One famous result of Stinson, van Trung, and Wei is that PHFN(k,v,t) <= c*(log(2k choose t)-log(k)) where c is a constant independent of k, but dependent on v, t. The proof essentially shows that if we start with 2k columns, and have the expected number of unseparated t-sets be strictly smaller than k, then we can delete one column from each of these unseparated t-sets, and are guaranteed then to have at least k columns. The math continues almost identically to the basic method in Perfect Hash Families (a brief overview).

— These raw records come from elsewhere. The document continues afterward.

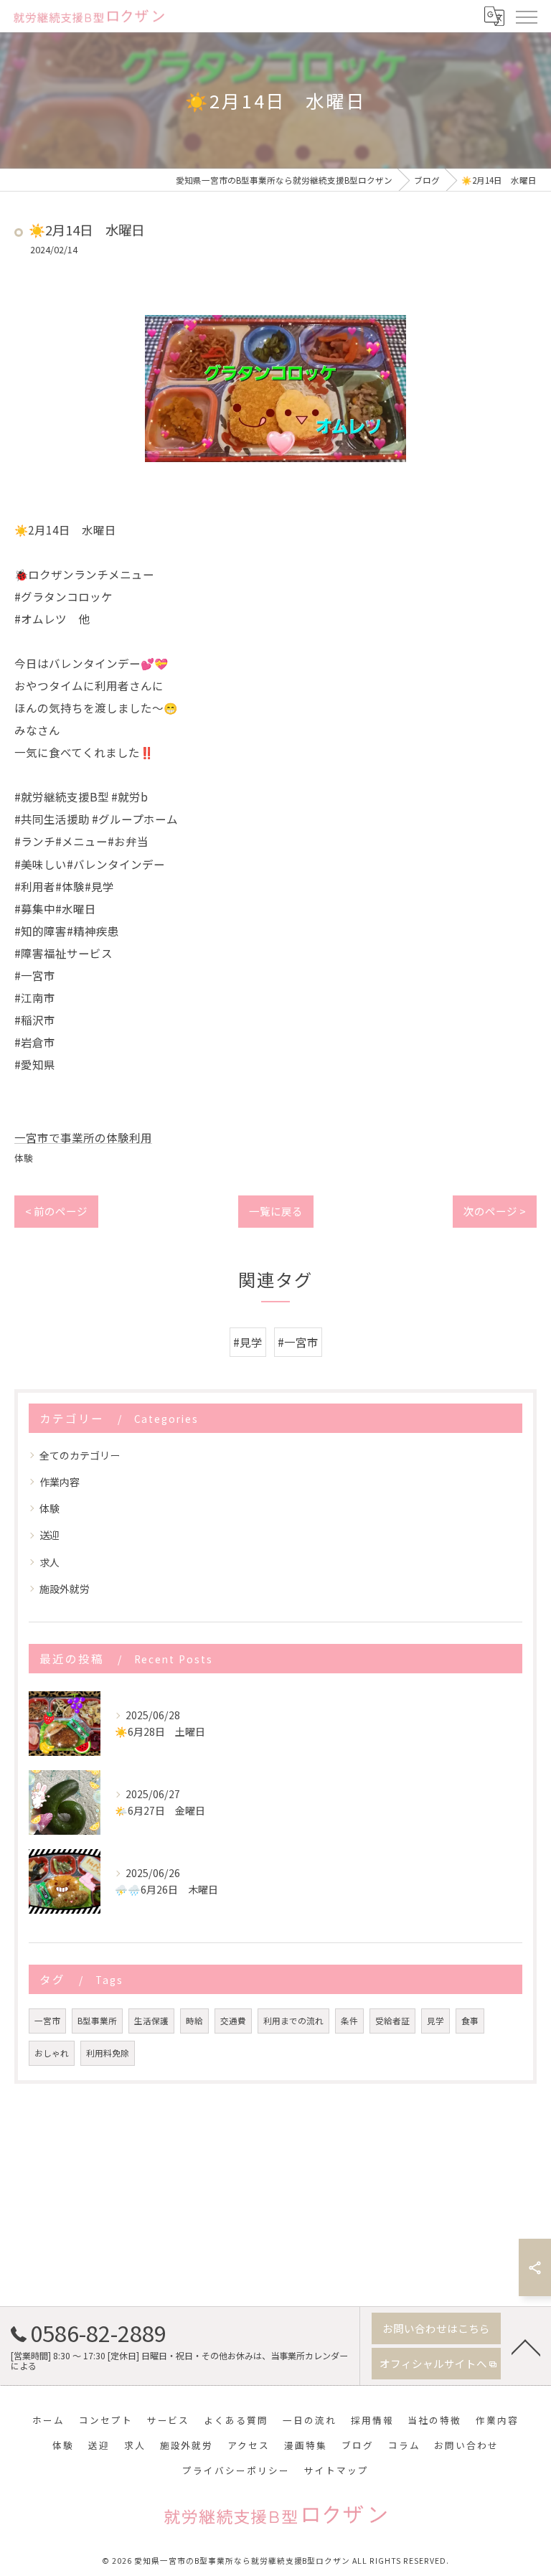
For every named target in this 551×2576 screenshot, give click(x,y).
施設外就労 (64, 1588)
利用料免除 (107, 2053)
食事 (470, 2020)
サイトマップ (336, 2470)
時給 (194, 2020)
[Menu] (525, 16)
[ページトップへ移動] (526, 2346)
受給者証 (392, 2020)
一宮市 (47, 2020)
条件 (349, 2020)
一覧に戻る (276, 1210)
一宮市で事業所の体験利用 (83, 1137)
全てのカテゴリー (79, 1455)
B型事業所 (97, 2020)
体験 (23, 1158)
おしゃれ (51, 2053)
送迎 (49, 1535)
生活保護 (151, 2020)
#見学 (248, 1342)
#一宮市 (298, 1342)
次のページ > (494, 1210)
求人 (49, 1562)
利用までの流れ (293, 2020)
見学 (435, 2020)
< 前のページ (56, 1210)
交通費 (233, 2020)
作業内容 (59, 1482)
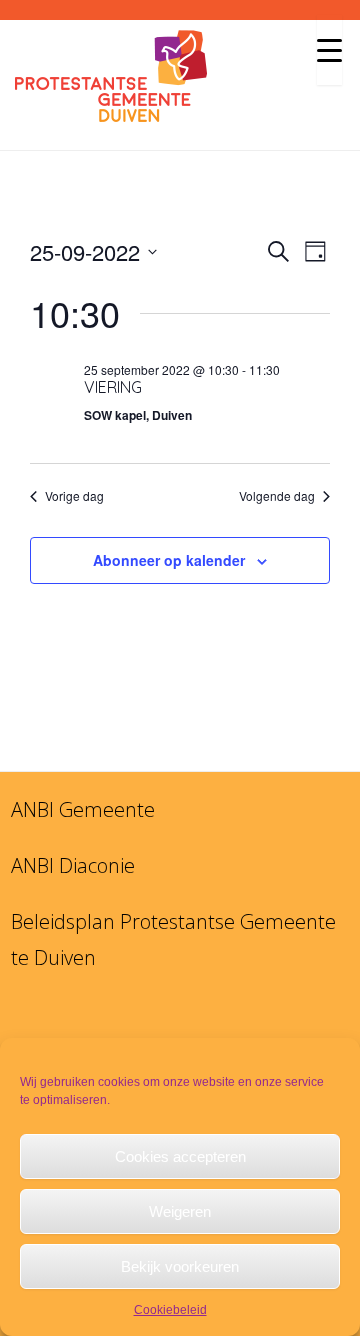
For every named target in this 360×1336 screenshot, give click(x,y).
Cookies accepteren (180, 1156)
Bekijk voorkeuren (180, 1266)
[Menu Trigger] (329, 50)
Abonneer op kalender (169, 560)
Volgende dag (277, 496)
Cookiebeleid (170, 1310)
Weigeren (180, 1211)
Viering (113, 387)
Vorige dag (74, 496)
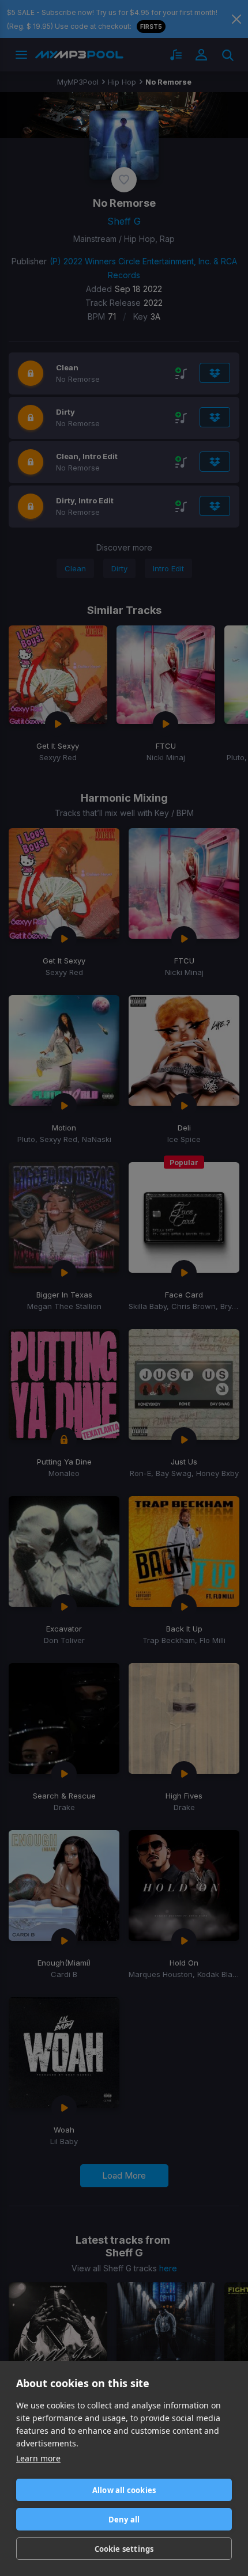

But note that this method does not rely on having exactly 2k columns – note that if we started with any number of columns m > k, and delete m-k columns, we are still ok. So therefore PHFN(k,v,t) <= c*(log(m choose t) – log(k-m)) where c is the same constant as before.
The question then is to determine what is the “best” choice of m here, since it is a discrete value. One could use Stirling’s approximation and find the minimum of such a function by taking the derivative of it with respect to m.
The function is: m log(m) – t log(t) – (m-t)log(m-t) – log(m-k), and the derivative is log(m) – log(m-t) – 1/(m-k). WolframAlpha cannot find a value of m that has this derivative equal to 0. We could note that t log(t) is much smaller than mlog(m), and approximate t log (t) by 0, but this does not help.
If someone can identify how to find the minimum of this function, that would be of great use!